The article below discusses how our models view this year’s tournament field, and which teams are most likely to make a deep run. This is done in context of 60,000 simulations1 of this year’s tournament, which were performed using win probability predictions from our models. That simulation ultimately provides probabilities of each team advancing to the Sweet 16, Final Four, etc. Note that play-in game teams are subject to change.
Tournament simulations are an awesome tool to help account for all the potential matchups that teams could face on their way to cutting down the nets. They also do a great job of highlighting how difficult it is to come out on top – even the teams that are most likely to get to the Final Four have less than a 50% chance of doing so. With that said, you still need to fill out the bracket, so hopefully these probabilities help identify some smart picks to use.
This region is the least clear in terms of a Final Four choice, with Virginia, Cincinnati, and Tennessee all having a decent shot to make it there. Though we do have Virginia as the slight favorite (21%), our numbers see it as much less likely than other odds you will see. Our model sees the intriguing Arizona-Kentucky matchup as a toss-up and would make Virginia a slight favorite over either team. Nevada is a potential dark horse here, as we have several models that favor them over Cincinnati and/or Tennessee if they can get by Texas in the first-round. Side note – if Virginia-Cincy do end up playing, I think the final score might be 20-19.
Out West, the top four seeds are a cut above everyone else. We make North Carolina a heavy favorite (43%) to get back to their 3rd straight Final Four. This is partly because Xavier and Gonzaga will have to battle it out on the top half of the bracket, which is driving down both of their Elite Eight probabilities and beyond. We make North Carolina roughly a 65% favorite over Michigan.
It is all about Purdue and Villanova here. By our numbers, the winner of this potential matchup would be the favorite to win it all (too bad they have to be in the same region!). So if this matchup does happen, they will likely cancel the rest of the tournament and crown the winner as champion – plan accordingly. Purdue is aided by the fact that they have an easier path to the Elite Eight than Villanova does (Nova would have to go through West Virginia, whom our models like quite a bit). And apparently our numbers give Marshall a good shot to knock off Wichita State in the game with the highest Total of the first round (166).

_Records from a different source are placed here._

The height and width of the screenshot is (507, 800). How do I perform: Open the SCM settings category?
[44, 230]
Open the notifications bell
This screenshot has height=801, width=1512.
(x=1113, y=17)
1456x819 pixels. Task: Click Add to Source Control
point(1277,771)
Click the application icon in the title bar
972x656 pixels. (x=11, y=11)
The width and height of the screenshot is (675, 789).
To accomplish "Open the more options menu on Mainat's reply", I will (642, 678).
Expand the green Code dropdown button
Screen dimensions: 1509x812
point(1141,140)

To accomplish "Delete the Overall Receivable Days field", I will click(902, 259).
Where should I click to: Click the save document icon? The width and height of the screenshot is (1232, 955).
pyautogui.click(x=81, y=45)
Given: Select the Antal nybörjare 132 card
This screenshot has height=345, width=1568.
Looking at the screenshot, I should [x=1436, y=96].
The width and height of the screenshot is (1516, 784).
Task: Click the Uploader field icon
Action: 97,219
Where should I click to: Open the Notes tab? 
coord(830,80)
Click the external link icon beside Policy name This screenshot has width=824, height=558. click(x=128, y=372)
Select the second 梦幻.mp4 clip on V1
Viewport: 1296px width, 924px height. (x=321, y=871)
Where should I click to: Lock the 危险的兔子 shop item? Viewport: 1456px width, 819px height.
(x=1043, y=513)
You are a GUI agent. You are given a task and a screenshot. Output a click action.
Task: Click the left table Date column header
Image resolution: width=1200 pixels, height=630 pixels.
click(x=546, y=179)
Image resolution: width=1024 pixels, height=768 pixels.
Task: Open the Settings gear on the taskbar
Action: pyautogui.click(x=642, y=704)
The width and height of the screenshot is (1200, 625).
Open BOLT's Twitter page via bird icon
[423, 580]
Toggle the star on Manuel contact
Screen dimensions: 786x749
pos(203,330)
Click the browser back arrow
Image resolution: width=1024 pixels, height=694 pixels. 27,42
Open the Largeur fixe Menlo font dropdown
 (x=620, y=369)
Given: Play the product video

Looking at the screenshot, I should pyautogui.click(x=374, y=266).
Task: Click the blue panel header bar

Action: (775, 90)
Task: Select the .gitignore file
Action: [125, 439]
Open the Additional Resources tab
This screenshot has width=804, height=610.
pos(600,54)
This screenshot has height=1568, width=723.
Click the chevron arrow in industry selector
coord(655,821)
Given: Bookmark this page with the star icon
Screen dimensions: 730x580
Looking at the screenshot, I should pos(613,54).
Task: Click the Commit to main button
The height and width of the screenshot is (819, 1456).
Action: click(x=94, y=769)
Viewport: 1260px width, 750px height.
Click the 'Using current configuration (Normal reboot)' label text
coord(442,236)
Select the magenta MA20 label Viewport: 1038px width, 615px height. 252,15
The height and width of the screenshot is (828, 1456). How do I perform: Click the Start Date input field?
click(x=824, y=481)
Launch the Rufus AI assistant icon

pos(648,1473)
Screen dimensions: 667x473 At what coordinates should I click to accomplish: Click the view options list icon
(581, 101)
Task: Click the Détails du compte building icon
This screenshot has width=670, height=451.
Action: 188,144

In this region we see Kansas as having an “easy” path on the top half of the bracket that aids their probability (43% to reach Final Four). Duke, Michigan State, and even Rhode Island (sorry Trae Young) are beating up on each other in the bottom of this region and driving down their probabilities to reach later rounds. The 4-5-12-13 pod of this bracket is an absolute mess – good luck predicting who is coming out of there because honestly, I have no idea. Let’s hope it is Charleston.
Our numbers see Purdue (27%), Villanova, (14%), and North Carolina (11%) as the top tier of most likely to win it all, with Kansas (5%), West Virginia (4%), Michigan State (4%), Michigan (3%), Cincinnati (3%), Gonzaga (3%), and Virginia (3%) rounding out the top ten. Lastly, Cal State Fullerton did win it all on 3 out of 60,000 simulations (0.005%) so make sure to take a long hard look at them before you pencil in Purdue to the second round.
1This simulation is compiled of 10,000 tournament simulation for each of our 6 probabilistic models (60,000 tournaments in total). For each tournament, random numbers were generated for each game and compared with the given model’s win probability for that game (advancing either Team1 or Team2 depending on where the random number fell). For example, consider tournament #1, model #1, and game #1. For this game, model #1’s win probability for Team1 is 90%. A random number between 0 and 1 is generated – if the number generated is greater than 0.90, we advance Team2 to the next round, and if it is 0.90 or less, we advance Team1 to the next round. This process is repeated for each game until there is a tournament champion, repeated 10,000 times for each model. Each model’s predictions have equal weighting in the results.